> [Set tasks]
1. Reproduce the passage of the email on JSON numbers in header fields from "input=1.99999994 float=2.000000 int=1" up to and including "tacitly made here.".
2. In the email on JSON numbers in header fields, which two fields are named as examples that definitely require a strict integer?
3. Translate this sentence from the email on JSON numbers in header fields into Spanish: "Some fields like a content-length or a byte-range definitely require a strict integer."
-- start Document section --
Re: Precision of numbers using JSON Header Field Values

On Sat, Jul 16, 2016 at 10:01:05AM +0000, Poul-Henning Kamp wrote:
> --------
> In message <20160716051253.GD21568@1wt.eu>, Willy Tarreau writes:
> 
> >I must say that right now I'm worried with the lack of distinction between
> >an integer and a float. Some fields like a content-length or a byte-range
> >definitely require a strict integer.
> 
> [1]
> 
> Well, that is true, but *in principle* there is nothing wrong with
> transmitting it as "XXXXXX.000000" or even "1.2345e4", as long as
> the receiver checks that the result is an integer.

Then we'll have to suggest how to do it safely. Something like the
following depending on the language and expected ranges and which
however does not cover the lack of precision if bits are missing
in the mantissa to properly represent the int :

     if ((double)value != (double)(uint64_t)value)
          fail();

Eg, a few tests :

  input=1.99999994 float=2.000000 int=1 equal?=0
  input=1111111111999999 float=1111111111999999.000000 int=1111111111999999 equal?=1
  input=11111111119999999 float=11111111120000000.000000 int=11111111120000000 equal?=1
  input=111111111199999991 float=111111111199999984.000000 int=111111111199999984 equal?=1

> And it's not like that is an issue JSON creates, we already perform
> that very check today, but it is bundled up in a much stronger and
> general check:  The field can only contain digits.
> 
> The trouble is the "we expect people to use generic JSON
> parsers" assumption being tacitly made here.

Absolutely. The difference here is that users totally trust the libs
they're relying on without knowing their limits, and generally have
no easy access to the original contents to verify its format.

> Some fraction of generic JSON parsers store numbers as numbers in
> their internal data structure[2].
> 
> If you use one of those, an hostile sender can force you to do
> floating point math on any and all numeric fields.

That's my fear.

> We can of course write "If you use a generic JSON parser, make sure
> it doesn't store numbers as numbers" but that makes the word "generic"
> surplusage, doesn't it ?

We know we can very easily cause users to shoot themselves in the foot
by lack of knowledge about corner cases, so instead of saying "don't
use this or that", we need instead to help them verify that the
underlying framework didn't lie to them. That makes their choice of
components easier and safer (especially in large teams where implementors
do not chose the lower layer components which have been imposed by others).

> We need to think about this problem at the meta level:
> 
> 1) How are the content of these "structured headers" described in RFCs?
> 
> 2) How does that description get turned into code which validates
>    an input candidate ?

or 3) do we want to limit authorized values to the subset known to
safely pass through various implementations ? That's about similar to
the analysis work we had to do for 7230 after all. For example, stating
that any integer value cannot be larger than (2^53)-1 (about 9.10^15)
-- end Document section --
-- start Supplied data --
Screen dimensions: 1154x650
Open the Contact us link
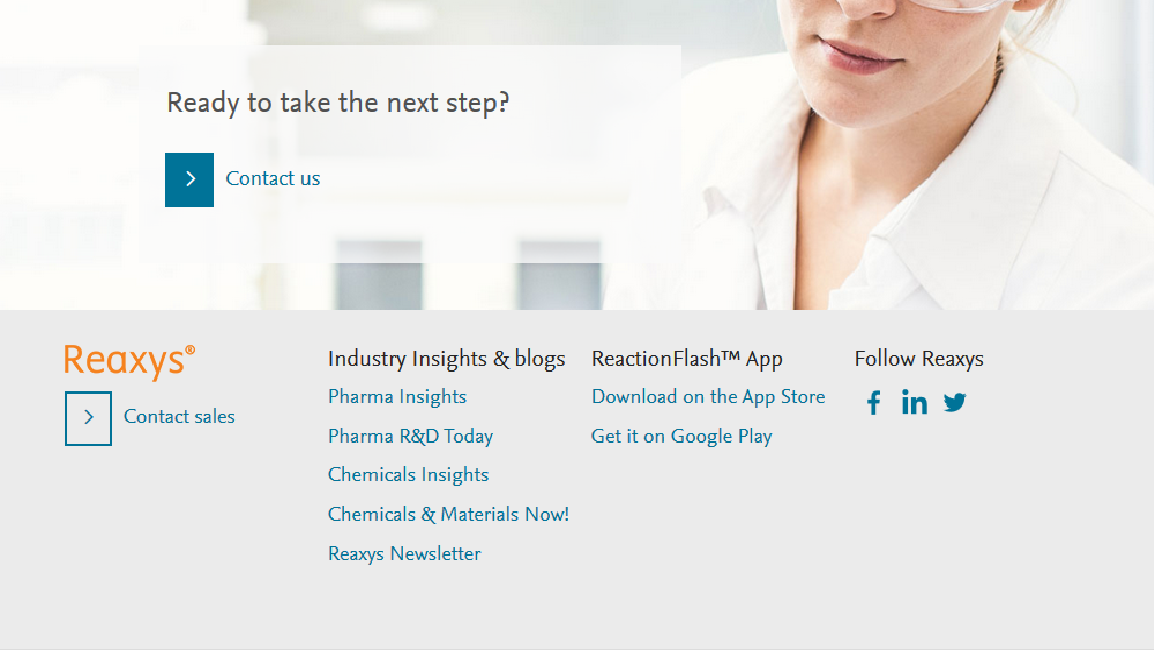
-- end Supplied data --
> [Expected answers]
1.
input=1.99999994 float=2.000000 int=1 equal?=0
  input=1111111111999999 float=1111111111999999.000000 int=1111111111999999 equal?=1
  input=11111111119999999 float=11111111120000000.000000 int=11111111120000000 equal?=1
  input=111111111199999991 float=111111111199999984.000000 int=111111111199999984 equal?=1

> And it's not like that is an issue JSON creates, we already perform
> that very check today, but it is bundled up in a much stronger and
> general check:  The field can only contain digits.
> 
> The trouble is the "we expect people to use generic JSON
> parsers" assumption being tacitly made here.

2. A content-length and a byte-range.

3. Algunos campos, como un content-length o un byte-range, requieren definitivamente un entero estricto.